Comincia così la storia di Montse che sarà anche quella di Lydie. Non piangere alterna due punti di vista, quello di due ragazzini in festa e quello dello scrittore Bernanos che ne I cimiteri sotto la luna fotografa una realtà violenta e a tratti insostenibile. Le atrocità dell’esercito nazionalista sono appunto atrocità. Benanos è feroce, esasperato dalla violenza prova a indagarne le ragioni senza trovare pace. I capitoli si alternano tra i colori della libertà: i due fratelli toccano con mano il mondo che sognavano. José scopre le proprietà collettive e un’altra idea di società che non credeva possibile. Gli ideali di uguaglianza e fraternità però si scontrano presto con l’incertezza delle persone e con la paura, la delusione… la disillusione di José fa stringere il cuore:
La sua criminale idiozia, diceva, gli aveva fatto credere di essere in paradiso, ma era un paradiso per pecore. Come aveva potuto essere così ridicolmente puerile? Quanto alla Purezza, all’Eterna infanzia, al latte e al miele, alle dolci praterie, alle aspirazioni sublimi dell’anima: Tutte sciocchezze! Buone per accalappiare gli stupidi! Magra consolazione inventata da disperati come lui, feriti dalla vita, che cercavano di nascondersi dietro vane chimere. Bisognava liberarsene. In fretta. E senza lacrime.
Nel frattempo Montse scopre l’amore che la travolge, ancora non lo sa ma la sua vita cambierà per sempre, proprio come le sorti della Spagna.
Le vicende personali si intrecciano a quelle storiche, ricordi e fatti si sovrappongono proprio come le parole in spagnolo e francese dando vita a una lingua diversa, resa magnificamente dalle due traduttrici.
Non piangere è…
Potente. In questo romanzo Salvayre mostra tutti i colori a disposizione sulla sua tavolozza e sembra farlo senza sforzo. Ci sono quelli accesi che compongono la gioia e la forza di due ragazzi che scoprono la vita che sognavano.Il primo amore, la maternità, il calore… dall’altra parte la lettura di resoconti cupi, atroci e insopportabili. La forza di opporsi ai regimi e la delicatezza nel raccontare la sofferenza e l’amore. Non piangere vi sorprenderà e no, non lo dimenticherete. Soprattutto non dimenticherete la forza e la dolcezza della mamma di Lydie.

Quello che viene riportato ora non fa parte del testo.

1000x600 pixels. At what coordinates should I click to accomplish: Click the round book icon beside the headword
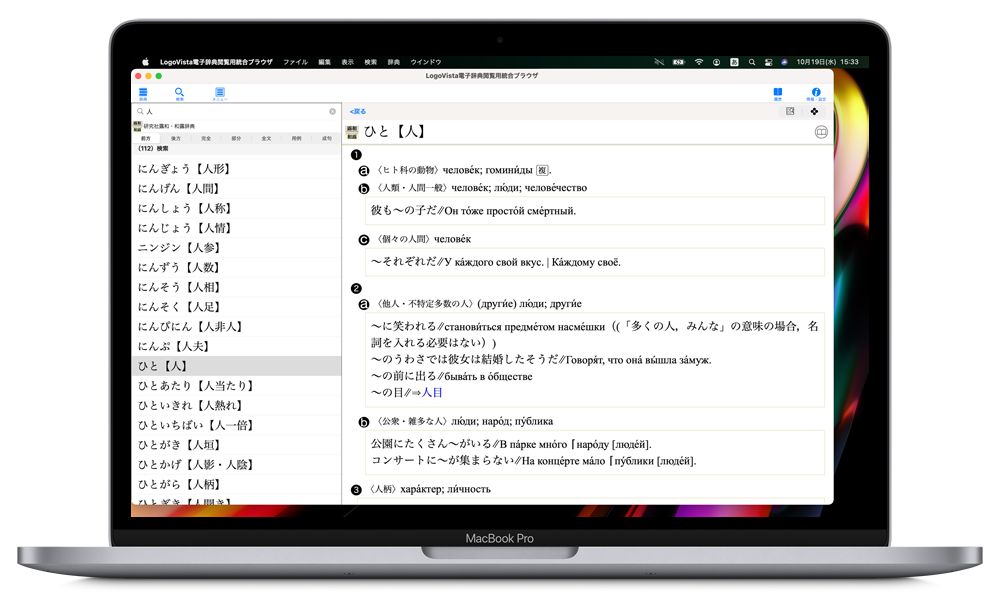[x=821, y=131]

Mia madre era bella. Dicono che un tempo aveva quel particolarissimo portamento che le donne spagnole acquisivano a forza di reggere il cántaro in equilibrio sulla testa, un portamento che oggi hanno solo le ballerine. Dicono che incedeva diritta come una nave e flessuosa come una vela.
Dicono che aveva un corpo da diva del cinema e che nello sguardo le si leggeva la bontà del cuore.
Adesso è vecchia, ha il viso segnato dalle rughe, il corpo decrepito, l’andatura insicura e vacillante, eppure i suoi occhi sprizzano giovinezza, e al ricordo della Spagna del ’36 sono attraversati da un lampo di luce che non avevo mai visto prima. Soffre di disturbi della memoria e ha perso per sempre le tracce di tutti gli eventi che ha vissuto dalla guerra a oggi. Ma conserva assolutamente intatto il ricordo di quell’estate del 36 in cui accadde l’impensabile, di quell’estate durante la quale, dice, capì cosa significava vivere, e che fu senza dubbio l’unica avventura di tutta la sua esistenza. A volte mi capita di pensare che, in fondo, è come se per mia madre niente di quello che lei stessa, negli ultimi settantacinque anni, ha considerato reale sia realmente esistito.
Consigliato per chi è in cerca di una storia commovente, vera e nonostante tutto piena di speranza.